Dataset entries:
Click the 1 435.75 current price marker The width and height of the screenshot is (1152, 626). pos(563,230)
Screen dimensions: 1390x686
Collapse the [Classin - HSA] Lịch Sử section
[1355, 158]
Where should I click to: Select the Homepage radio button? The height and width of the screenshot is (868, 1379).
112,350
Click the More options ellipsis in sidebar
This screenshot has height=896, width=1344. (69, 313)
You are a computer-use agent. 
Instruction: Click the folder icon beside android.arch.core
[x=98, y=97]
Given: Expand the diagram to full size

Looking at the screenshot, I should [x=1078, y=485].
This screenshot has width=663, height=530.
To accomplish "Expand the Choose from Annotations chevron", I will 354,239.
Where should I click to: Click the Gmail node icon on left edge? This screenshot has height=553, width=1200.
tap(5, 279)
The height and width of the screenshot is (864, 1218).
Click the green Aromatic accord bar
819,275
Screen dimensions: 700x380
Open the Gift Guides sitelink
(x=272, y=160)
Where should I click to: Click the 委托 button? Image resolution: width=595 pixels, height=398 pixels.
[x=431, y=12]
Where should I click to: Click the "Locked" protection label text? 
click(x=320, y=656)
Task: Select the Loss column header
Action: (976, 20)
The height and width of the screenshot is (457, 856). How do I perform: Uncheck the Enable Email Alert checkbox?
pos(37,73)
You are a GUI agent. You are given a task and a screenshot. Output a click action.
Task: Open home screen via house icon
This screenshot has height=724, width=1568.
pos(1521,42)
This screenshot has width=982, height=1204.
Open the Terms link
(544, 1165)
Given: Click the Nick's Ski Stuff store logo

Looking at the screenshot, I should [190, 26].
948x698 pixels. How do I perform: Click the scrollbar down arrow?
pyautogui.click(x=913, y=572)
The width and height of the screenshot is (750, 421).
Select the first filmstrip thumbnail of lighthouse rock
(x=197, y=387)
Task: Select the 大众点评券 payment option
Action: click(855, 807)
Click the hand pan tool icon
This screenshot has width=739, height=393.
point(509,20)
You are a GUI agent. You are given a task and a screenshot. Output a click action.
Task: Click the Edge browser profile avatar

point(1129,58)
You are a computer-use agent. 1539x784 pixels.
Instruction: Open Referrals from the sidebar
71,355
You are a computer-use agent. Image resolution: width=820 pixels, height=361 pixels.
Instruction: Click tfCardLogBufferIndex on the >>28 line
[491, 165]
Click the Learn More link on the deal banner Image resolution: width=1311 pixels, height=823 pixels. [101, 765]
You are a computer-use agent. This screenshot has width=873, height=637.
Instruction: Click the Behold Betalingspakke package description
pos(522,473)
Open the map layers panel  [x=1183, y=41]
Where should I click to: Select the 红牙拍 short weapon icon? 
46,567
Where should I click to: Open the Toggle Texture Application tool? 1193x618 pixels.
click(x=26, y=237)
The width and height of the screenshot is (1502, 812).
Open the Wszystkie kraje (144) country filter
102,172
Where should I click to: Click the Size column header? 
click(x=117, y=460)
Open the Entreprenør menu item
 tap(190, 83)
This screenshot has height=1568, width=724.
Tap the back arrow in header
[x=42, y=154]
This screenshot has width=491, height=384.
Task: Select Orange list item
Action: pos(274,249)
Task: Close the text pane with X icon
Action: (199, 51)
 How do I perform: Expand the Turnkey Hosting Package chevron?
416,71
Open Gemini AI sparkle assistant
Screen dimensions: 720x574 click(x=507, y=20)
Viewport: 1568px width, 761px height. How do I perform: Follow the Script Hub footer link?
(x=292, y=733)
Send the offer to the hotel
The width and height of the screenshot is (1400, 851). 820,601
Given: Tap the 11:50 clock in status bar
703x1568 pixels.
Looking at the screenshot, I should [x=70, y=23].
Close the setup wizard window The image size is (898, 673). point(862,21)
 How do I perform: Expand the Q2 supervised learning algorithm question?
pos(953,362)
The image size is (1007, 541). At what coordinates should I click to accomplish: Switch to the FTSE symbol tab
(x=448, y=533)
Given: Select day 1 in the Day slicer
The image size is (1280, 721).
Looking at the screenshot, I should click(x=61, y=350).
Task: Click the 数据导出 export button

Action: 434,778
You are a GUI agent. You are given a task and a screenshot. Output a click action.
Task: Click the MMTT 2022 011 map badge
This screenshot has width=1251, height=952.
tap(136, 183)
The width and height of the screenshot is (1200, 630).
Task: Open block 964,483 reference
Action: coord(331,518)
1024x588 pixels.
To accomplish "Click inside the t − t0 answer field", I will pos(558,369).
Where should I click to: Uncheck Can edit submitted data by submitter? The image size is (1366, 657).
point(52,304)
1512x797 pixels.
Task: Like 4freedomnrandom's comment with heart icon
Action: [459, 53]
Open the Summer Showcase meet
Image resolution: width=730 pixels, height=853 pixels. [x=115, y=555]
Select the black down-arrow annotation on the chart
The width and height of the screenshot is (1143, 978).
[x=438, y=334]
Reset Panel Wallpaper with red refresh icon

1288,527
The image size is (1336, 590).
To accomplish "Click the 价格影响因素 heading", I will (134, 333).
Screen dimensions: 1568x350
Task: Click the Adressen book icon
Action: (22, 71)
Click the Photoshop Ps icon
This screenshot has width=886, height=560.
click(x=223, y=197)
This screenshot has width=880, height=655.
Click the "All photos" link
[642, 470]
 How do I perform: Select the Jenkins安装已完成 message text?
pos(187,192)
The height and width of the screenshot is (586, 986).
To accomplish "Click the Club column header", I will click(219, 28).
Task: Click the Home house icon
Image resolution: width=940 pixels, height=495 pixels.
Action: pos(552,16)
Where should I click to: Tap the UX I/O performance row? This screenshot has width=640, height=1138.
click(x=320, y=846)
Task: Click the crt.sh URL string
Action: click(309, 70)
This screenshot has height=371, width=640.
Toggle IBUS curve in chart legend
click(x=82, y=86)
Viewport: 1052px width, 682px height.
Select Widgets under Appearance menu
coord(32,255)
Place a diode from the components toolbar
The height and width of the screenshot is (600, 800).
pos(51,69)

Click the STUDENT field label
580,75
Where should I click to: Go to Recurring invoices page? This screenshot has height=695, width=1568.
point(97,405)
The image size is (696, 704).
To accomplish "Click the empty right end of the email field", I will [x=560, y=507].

# Instructions for the task:
Scan the data above for the string "computer" and copy each line where it appears.

# Answer box:
You are a computer-use agent. 
You are a computer-use agent. 1539x784 pixels.
You are a computer-use agent. Image resolution: width=820 pixels, height=361 pixels.
You are a computer-use agent. This screenshot has width=873, height=637.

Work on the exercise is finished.